_Aim of the exercise_
Scan the listing below for the string "question" and copy each line where it turns up.
Content starts
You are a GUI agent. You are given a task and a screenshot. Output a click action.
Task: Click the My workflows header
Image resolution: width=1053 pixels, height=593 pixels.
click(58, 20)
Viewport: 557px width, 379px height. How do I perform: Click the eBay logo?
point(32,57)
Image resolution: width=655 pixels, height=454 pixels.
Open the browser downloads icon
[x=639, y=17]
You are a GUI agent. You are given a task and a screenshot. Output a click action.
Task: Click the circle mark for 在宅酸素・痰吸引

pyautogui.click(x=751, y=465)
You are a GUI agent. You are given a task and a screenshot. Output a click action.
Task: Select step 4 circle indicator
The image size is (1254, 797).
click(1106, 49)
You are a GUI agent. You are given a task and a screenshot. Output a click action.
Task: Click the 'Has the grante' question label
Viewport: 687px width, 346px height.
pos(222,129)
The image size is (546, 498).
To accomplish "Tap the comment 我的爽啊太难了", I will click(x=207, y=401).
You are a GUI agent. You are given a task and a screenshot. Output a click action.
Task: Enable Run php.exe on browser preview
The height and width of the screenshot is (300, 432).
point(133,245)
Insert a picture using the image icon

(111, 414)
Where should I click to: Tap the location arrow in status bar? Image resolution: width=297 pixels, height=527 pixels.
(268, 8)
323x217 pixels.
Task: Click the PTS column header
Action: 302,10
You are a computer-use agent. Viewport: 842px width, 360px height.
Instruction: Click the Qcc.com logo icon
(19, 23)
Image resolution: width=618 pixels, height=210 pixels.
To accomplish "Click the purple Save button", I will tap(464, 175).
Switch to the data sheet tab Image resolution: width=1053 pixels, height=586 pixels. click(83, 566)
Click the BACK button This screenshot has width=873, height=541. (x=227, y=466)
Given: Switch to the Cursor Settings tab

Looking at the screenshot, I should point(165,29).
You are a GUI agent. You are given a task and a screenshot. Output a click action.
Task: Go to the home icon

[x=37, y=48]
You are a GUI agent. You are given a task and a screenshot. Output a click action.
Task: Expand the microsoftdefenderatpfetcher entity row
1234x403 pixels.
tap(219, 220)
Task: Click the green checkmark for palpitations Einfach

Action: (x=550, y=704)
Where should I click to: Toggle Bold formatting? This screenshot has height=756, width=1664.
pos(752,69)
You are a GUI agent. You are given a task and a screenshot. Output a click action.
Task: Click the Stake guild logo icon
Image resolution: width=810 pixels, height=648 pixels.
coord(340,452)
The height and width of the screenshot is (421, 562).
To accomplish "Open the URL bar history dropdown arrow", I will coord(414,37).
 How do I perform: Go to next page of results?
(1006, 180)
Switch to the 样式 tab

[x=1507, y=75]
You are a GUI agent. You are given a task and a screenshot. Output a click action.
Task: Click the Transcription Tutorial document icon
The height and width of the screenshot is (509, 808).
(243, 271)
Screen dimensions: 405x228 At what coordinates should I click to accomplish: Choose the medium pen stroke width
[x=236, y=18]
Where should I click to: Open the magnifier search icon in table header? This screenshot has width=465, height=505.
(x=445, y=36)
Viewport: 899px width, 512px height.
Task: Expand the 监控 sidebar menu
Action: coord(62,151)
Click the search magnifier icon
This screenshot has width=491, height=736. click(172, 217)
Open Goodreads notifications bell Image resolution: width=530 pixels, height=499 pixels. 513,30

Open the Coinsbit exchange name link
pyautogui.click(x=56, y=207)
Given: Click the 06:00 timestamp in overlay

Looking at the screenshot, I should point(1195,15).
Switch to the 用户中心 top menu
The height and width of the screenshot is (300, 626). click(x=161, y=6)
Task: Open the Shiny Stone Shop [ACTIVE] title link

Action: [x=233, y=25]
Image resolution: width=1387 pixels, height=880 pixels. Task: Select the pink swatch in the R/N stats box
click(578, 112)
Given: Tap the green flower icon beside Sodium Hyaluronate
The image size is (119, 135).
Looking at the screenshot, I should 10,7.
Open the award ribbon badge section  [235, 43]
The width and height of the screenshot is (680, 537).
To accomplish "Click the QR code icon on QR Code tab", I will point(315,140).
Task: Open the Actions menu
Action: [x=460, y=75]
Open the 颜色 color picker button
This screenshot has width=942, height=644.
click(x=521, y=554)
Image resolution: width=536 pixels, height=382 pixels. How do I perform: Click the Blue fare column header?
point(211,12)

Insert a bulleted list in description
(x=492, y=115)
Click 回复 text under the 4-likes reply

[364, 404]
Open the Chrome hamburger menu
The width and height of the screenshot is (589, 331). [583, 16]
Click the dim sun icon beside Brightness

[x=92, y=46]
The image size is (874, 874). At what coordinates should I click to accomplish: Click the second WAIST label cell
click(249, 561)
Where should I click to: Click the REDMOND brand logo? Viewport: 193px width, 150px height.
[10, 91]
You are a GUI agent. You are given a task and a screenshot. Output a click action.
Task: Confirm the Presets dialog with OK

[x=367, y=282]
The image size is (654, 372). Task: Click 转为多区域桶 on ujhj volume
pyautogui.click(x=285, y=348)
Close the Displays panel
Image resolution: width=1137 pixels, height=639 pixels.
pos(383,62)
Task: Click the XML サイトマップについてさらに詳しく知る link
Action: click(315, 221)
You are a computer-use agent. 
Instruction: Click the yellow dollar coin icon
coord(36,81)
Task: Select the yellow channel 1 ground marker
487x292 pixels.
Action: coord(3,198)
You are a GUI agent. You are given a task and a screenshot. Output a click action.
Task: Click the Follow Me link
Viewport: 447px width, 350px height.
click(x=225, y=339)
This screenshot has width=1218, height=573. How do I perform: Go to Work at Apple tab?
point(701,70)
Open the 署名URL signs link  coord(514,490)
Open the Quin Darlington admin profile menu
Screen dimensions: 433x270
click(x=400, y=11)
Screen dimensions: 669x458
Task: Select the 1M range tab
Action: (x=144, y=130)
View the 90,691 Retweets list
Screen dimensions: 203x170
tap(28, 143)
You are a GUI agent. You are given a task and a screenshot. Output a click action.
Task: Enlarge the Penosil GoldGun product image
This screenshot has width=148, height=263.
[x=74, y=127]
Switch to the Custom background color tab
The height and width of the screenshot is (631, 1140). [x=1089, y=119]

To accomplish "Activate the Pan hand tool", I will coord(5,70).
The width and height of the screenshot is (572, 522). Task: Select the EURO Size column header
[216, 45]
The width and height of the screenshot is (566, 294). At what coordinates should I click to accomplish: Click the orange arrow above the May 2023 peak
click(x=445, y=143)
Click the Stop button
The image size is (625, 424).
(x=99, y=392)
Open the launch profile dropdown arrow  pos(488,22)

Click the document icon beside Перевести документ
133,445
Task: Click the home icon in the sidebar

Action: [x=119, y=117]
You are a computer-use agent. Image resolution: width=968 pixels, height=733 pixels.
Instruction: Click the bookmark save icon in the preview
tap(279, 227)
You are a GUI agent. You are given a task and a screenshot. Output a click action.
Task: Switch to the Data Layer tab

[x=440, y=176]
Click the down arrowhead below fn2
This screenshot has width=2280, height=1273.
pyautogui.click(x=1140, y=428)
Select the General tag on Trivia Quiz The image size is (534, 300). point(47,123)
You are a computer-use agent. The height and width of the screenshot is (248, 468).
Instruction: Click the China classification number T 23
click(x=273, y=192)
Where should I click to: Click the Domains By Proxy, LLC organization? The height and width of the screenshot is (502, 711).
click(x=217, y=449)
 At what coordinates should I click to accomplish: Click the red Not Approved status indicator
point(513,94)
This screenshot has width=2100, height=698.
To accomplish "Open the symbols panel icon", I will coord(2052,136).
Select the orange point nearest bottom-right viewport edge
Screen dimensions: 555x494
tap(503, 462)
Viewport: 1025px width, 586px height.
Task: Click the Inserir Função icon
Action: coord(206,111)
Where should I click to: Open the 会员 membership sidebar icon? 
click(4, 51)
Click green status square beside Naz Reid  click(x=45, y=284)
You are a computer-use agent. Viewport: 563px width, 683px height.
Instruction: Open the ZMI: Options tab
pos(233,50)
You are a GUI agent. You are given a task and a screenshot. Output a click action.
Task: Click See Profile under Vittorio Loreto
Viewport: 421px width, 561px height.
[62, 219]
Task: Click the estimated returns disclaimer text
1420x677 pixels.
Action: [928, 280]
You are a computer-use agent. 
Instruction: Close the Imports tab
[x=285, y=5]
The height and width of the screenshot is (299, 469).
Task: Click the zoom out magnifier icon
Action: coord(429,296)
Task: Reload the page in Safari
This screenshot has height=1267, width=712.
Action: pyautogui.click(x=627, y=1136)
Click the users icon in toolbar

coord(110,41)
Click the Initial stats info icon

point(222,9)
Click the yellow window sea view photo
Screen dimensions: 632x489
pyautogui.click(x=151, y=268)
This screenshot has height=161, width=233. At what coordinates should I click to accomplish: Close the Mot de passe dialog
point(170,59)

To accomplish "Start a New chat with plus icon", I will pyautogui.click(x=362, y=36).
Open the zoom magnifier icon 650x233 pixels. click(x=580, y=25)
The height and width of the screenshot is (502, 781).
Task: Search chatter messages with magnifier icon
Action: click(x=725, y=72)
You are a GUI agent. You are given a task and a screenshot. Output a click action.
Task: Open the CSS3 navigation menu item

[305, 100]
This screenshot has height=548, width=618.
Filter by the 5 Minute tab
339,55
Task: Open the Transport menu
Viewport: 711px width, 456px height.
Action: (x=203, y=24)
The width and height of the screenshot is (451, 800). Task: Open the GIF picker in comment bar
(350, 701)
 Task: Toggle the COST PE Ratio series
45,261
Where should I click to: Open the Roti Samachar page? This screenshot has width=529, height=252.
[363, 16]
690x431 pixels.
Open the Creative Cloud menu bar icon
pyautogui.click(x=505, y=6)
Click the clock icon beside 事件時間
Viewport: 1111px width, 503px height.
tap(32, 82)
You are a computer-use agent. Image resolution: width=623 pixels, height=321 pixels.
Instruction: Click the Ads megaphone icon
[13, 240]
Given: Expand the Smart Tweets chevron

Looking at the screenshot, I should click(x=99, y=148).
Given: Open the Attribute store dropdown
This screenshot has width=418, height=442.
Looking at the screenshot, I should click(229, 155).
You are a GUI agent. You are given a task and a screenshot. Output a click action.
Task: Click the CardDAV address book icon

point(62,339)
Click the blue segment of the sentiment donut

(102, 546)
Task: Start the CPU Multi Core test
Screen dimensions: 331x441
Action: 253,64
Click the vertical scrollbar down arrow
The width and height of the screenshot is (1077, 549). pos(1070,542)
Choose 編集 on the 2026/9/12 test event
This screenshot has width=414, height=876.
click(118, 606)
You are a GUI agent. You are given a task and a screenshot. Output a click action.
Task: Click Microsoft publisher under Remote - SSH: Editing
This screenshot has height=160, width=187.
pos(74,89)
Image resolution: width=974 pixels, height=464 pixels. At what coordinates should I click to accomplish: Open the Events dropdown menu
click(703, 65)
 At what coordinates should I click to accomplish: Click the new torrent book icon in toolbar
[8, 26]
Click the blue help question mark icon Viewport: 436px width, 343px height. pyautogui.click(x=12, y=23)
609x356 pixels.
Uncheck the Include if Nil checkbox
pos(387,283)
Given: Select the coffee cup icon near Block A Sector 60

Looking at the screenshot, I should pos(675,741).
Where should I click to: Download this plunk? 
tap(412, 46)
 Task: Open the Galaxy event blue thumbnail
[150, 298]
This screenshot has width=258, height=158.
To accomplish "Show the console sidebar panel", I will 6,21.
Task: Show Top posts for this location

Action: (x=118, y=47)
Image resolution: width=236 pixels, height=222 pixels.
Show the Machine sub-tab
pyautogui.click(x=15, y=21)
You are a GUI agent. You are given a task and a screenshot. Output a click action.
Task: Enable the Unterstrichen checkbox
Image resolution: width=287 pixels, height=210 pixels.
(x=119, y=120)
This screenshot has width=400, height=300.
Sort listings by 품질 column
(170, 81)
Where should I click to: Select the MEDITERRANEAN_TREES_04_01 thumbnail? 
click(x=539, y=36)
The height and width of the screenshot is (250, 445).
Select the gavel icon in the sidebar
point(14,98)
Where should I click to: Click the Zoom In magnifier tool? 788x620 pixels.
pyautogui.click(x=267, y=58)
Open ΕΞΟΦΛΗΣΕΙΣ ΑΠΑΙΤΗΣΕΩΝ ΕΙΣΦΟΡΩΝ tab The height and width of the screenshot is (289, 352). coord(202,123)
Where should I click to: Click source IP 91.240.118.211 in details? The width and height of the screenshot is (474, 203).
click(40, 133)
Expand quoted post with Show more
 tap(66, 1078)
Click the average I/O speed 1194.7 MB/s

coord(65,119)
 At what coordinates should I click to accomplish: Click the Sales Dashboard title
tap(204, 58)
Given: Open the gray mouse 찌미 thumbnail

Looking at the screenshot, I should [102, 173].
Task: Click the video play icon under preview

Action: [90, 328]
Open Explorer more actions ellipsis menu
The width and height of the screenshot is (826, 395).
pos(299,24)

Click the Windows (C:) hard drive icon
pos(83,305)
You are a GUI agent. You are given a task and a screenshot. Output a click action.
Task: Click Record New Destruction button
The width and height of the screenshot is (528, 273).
Content ends
_Answer section_
Task: Click the 'Has the grante' question label
Click the blue help question mark icon Viewport: 436px width, 343px height. pyautogui.click(x=12, y=23)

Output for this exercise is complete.